Plus grave est la réaction du ministre délégué au Budget Fouzi Lekjaâ qui prend la parole – et son souffle –, commence par dire ne pas avoir compris le sens de cette intervention du député, avant de souhaiter, d’espérer que cette sortie de M. Mhajri soit due à des convictions personnelles et non « dictée » par un mystérieux ailleurs, ce qui indique que le ministre a bien compris le sens du propos du député !... Sans revenir sur l’extrême gravité de l’accusation de M. Lekjaâ contre ce qui est somme toute une banale intervention grandiloquente d’un député connu pour ses sorties étonnantes et détonantes, ce qui est regrettable est la décision du PAM de suspendre son dirigeant de ses activités partisanes. Au PAM, les clans et les factions, on connaît pas, et les frondeurs, on les lapide.

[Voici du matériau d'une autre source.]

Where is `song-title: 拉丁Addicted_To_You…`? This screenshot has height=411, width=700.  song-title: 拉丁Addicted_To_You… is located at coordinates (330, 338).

Enfin, on peut reprocher ce qu’on veut au PPS, mais lui tient ses congrès en temps et en heure. Ce qui n’est pas le cas de… l’Istiqlal, par exemple. Dont le dernier congrès remonte à octobre 2017. Oh, les Istiqlaliens s’amusent bien, entre Hamid Chabat qui voudrait bien revenir et Hamdi Ould Rachid qui refuse de partir. Hamid et Hamdi, ce sont des anagrammes aussi, on s’amuse bien à l’Istiqlal, mais on ne tient pas de congrès, en dépit de l’article 49 de la loi organique sur les partis politiques qui dit que quatre ans est un délai raisonnable, et des statuts du parti qui confirment ce délai de 4 ans, avec possibilité de rallonge de 6 mois (article 100). Le dernier congrès s’est tenu donc, avec bagarres et assiettes qui volent, gourdins et grand énervement général, en octobre 2017…
Enfin… nous avons la classe politique qu’on mérite, en attendant un intrépide ou, plus dramatiquement, un funeste populiste qui vienne et rafle la mise… Dans l’attente, ce sont des technocrates diversement colorés qui « gouvernent » au nom des partis PAM, Istiqlal et les inénarrables bleus du RNI.